**EXERCISES:**
1: In the letter on U.S. health care, how many people in America were uninsured in 2016?
2: From the letter on U.S. health care, extract the part that opens with the words containing "The ACA, which" and closes with "was real progress.".
3: Decide whether each statement agrees with the letter on U.S. health care, answering yes or no and quoting the words that settle it. (a) Krugman titled the second installment of his series "Curing U.S. Health Care, Part II: How we got to Obamacare." (b) The ACA went into full effect in 2010. (c) Blumenthal and Morone trace the effort for universal access to healthcare back to Teddy Roosevelt.

DOCUMENT SEGMENT below:

May 8, 2026
Dear Interested Readers,
How We Got The Mess We Have
My letter to you last week was a review of Paul Krugman’s Substack letter of April 19, which he published as the first installment of a series he is writing about our healthcare. That first letter he entitled “Curing U.S. Health Care, Part I: America doesn’t have to be like this.” He published the second installment of the series this week and titled it “Curing U.S. Health Care, Part II: How we got to Obamacare.”
Krugman’s motivation for the series is to add facts to what he hopes will be a renewed healthcare debate during the 2026 mid-term elections and the 2028 presidential election. There is very little in his letters so far that I have not reviewed at one time or another over the 18-year history of this Friday letter, but he does an excellent job of covering the complexity, dysfunction, and lack of equity in our healthcare system in a very readable and logical way. In the first letter, he points out that all other countries at our level of wealth have achieved universal access to high-quality care for everyone within their borders at a sustainable cost. In the second letter, he exercises a little redundancy by reviewing the three different ways these goals have been achieved. He is saying in essence, “Don’t tell me it can’t be done, and don’t tell me universal access is a slippery slope toward socialism, because there are choices in the mix of public and private options that can achieve the goal within the realities of capitalism.
In his May 3rd letter, Krugman focuses primarily on the history of the effort to achieve universal access to care over the last 80 years since World War II. That is the period during which other nations have proven that it can be done. He mentions that President Franklin Roosevelt wanted to include universal healthcare in the New Deal, but was convinced that if he did, his overall program would not be approved by Congress. In The Heart of Power: Health and Politics in the Oval Office, which I have referenced many times, the authors David Blumenthal and James Morone tell the story of the AMA’s resistance to universal access in the New Deal, which was delivered to FDR by his son’s father-in-law, the famous Peter Bent Brigham neurosurgeon, Harvest Cushing. Blumenthal and Morone go further back in history than Krugman does, tracing the effort to establish universal access to healthcare back to Teddy Roosevelt and the progressive period of the early twentieth century. This debate has been going on for a long time! Krugman begins by reminding us of the ACA’s signing in 2010 and its impact when it was fully implemented in 2014. He writes:
On March 23, 2010 President Barack Obama signed the Patient Protection and Affordable Care Act — usually referred to either as the Affordable Care Act or as Obamacare — into law. Joe Biden, then the vice president, could be overheard whispering “This is a big f…ing deal.” And it was.
The ACA, which went into full effect in 2014, created a system of subsidies and regulations designed to make health insurance available to many Americans who had previously been left out. It worked: In 2010 there were 47 million uninsured people in America, but by 2016 this number had dropped to 27 million. This still fell short of the universal health insurance that every other advanced nation has, but it was real progress.
We all know that there was significant resistance to the ACA from the moment Obama’s ink had dried at the signing. The resistance was initially through the courts. After Donald Trump was first elected with majorities in both the House and Senate, the effort was through Congress. Ironically, the ACA was saved by a bipartisan effort. Thank yous go to Susan Collins, Lisa Murkowski, and John McCain. Krugman writes:
In 2017, during his first term, Donald Trump tried to destroy the ACA, replacing it with the American Health Care Act — legislation that would have eliminated most of the provisions that expanded health insurance under Obama.

End of DOCUMENT SEGMENT.
PROVIDED INFORMATION below:

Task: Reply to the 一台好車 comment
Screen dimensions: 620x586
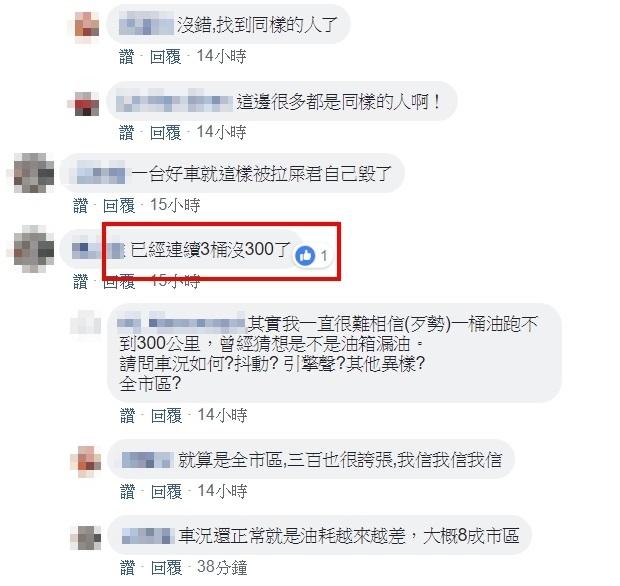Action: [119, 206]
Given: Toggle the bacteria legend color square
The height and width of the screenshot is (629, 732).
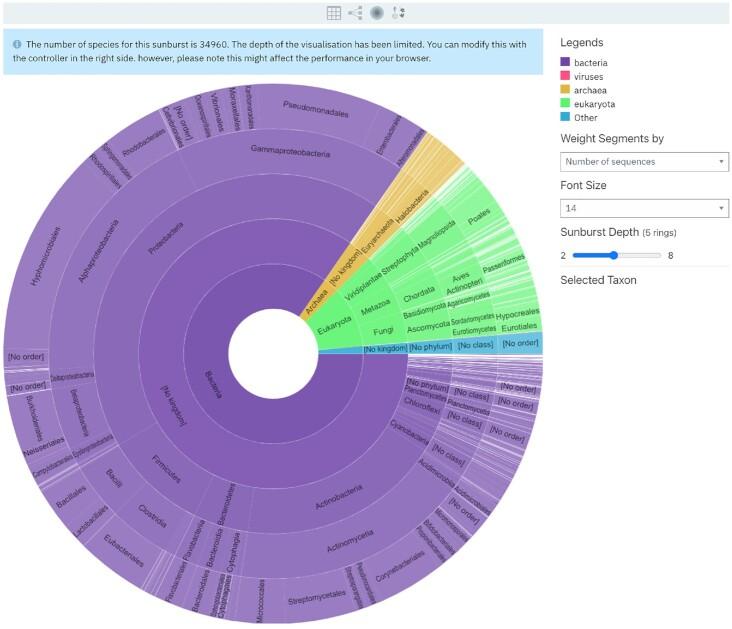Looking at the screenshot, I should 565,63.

End of PROVIDED INFORMATION.
PROVIDED INFORMATION below:

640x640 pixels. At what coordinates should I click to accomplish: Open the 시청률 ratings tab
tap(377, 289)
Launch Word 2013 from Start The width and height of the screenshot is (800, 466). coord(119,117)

End of PROVIDED INFORMATION.

**OUTPUTS BY TASK:**
1: 27 million

2:
The ACA, which went into full effect in 2014, created a system of subsidies and regulations designed to make health insurance available to many Americans who had previously been left out. It worked: In 2010 there were 47 million uninsured people in America, but by 2016 this number had dropped to 27 million. This still fell short of the universal health insurance that every other advanced nation has, but it was real progress.

3:
(a) Yes: "He published the second installment of the series this week and titled it “Curing U.S. Health Care, Part II: How we got to Obamacare.”"
(b) No: "The ACA, which went into full effect in 2014"
(c) Yes: "tracing the effort to establish universal access to healthcare back to Teddy Roosevelt"